Fact check: dubious.
The fund will allocate $2 billion within its internally managed public equity portfolio to FTSE Russell’s Russell 1000 TPI Climate Transition Index in connection with the Fund’s Sustainable Investment & Climate Solutions program.
“By using the Climate Transition Index, the fund will have an investment tool that incorporates a robust data-driven approach to invest in corporations that are ensuring their businesses are ready for the low-carbon transition and stand to perform well in the years ahead,” said DiNapoli.
It may also be buying into a green bubble by buying into this index at this point.
The rapid pace of growth in green investing raises the prospect of a bubble that could burst further down the road, according to the Bank for International Settlements.

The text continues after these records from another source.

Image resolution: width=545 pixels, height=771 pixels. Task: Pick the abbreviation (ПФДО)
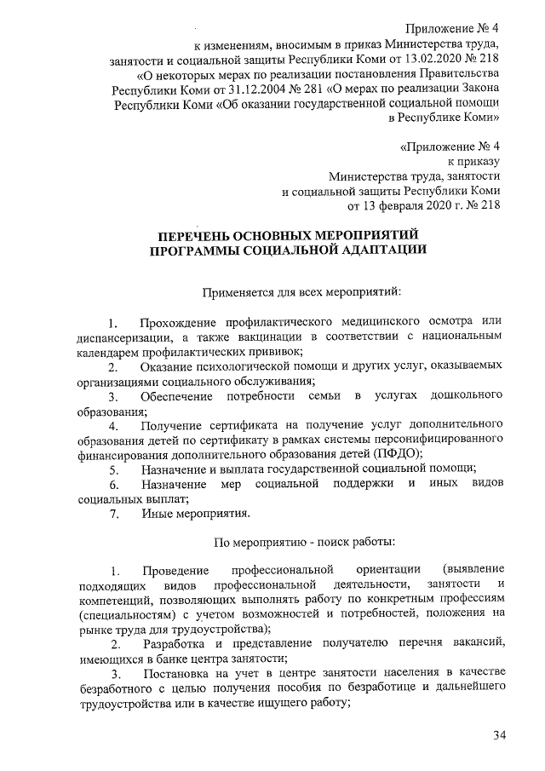click(x=398, y=453)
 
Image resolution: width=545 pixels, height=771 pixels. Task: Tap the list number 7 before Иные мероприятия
click(x=112, y=513)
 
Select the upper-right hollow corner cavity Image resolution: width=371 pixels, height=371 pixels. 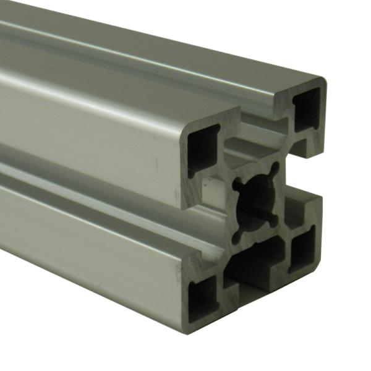[307, 108]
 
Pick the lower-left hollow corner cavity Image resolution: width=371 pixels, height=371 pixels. [203, 296]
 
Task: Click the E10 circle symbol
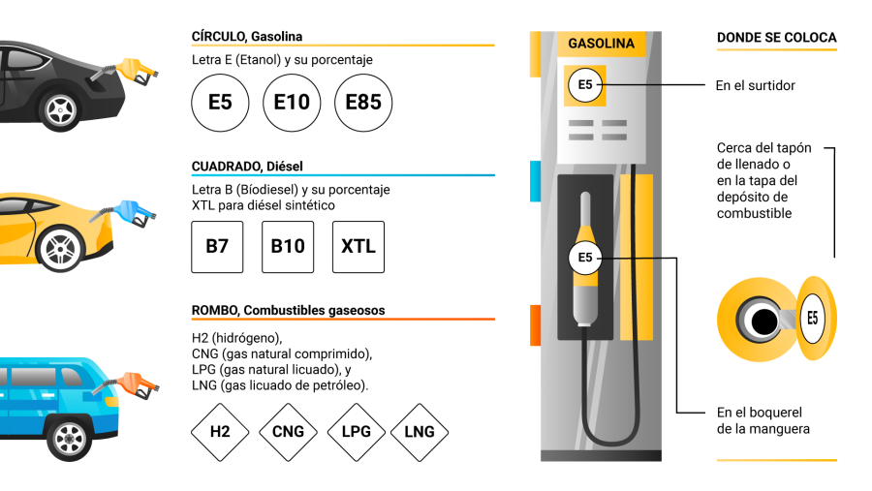click(292, 101)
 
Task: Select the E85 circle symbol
click(363, 101)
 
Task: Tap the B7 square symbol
click(217, 246)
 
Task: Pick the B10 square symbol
click(288, 246)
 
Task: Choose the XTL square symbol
click(358, 246)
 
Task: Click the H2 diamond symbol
click(220, 431)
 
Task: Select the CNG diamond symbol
click(288, 431)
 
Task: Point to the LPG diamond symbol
click(357, 431)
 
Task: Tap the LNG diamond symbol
click(419, 431)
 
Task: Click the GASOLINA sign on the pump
click(601, 44)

Price-to-earnings valuations for clean energy companies are high and more analysis is needed to understand how green investing is playing out in the credit market, the Basel-based institution said in its quarterly report published on Monday.
History indicates that assets related to fundamental economic and social change may experience a significant price correction after an initial surge of interest, according to the BIS analysis, which took as its example 19th-century railroad stocks and the dot.com bubble…
To be sure, opinions can differ on the wisdom of a particular investment. Where there should be no disagreement is that the purpose of investing this type of money should be to generate maximum risk-adjusted financial return for those whose money it is, or those who money it will be, and, in the case of public pension funds, with the financial interest of the taxpayers who are often underwriting all or part of the pension liability firmly in mind. The one exception ought to be where those whose own monies (whether actual or potential) is on the line choose to sacrifice some return for other ends.
As for (financial) climate risk, it’s worth taking a look at this piece by John Cochrane for Capital Matters, and for more on games with pensions, check out Richard Morrison, also writing in Capital Matters, just today:
Economic policy is changing fast in Washington, and your retirement account may soon experience the whiplash. One of the best policies enacted by the previous administration was a rule that made it clear to the people who manage pension funds that, when selecting investments, they need to prioritize returns for beneficiaries instead of pursuing their own political agendas. Unfortunately, Joe Biden’s Department of Labor is currently in the middle of repealing that rule. This effort, while obscure to the average American, is part of a much larger effort to redefine the world of saving and investing to permanently serve progressive policy goals. That should alarm not just conservatives, but anyone who wants to be able to enjoy a comfortable retirement someday.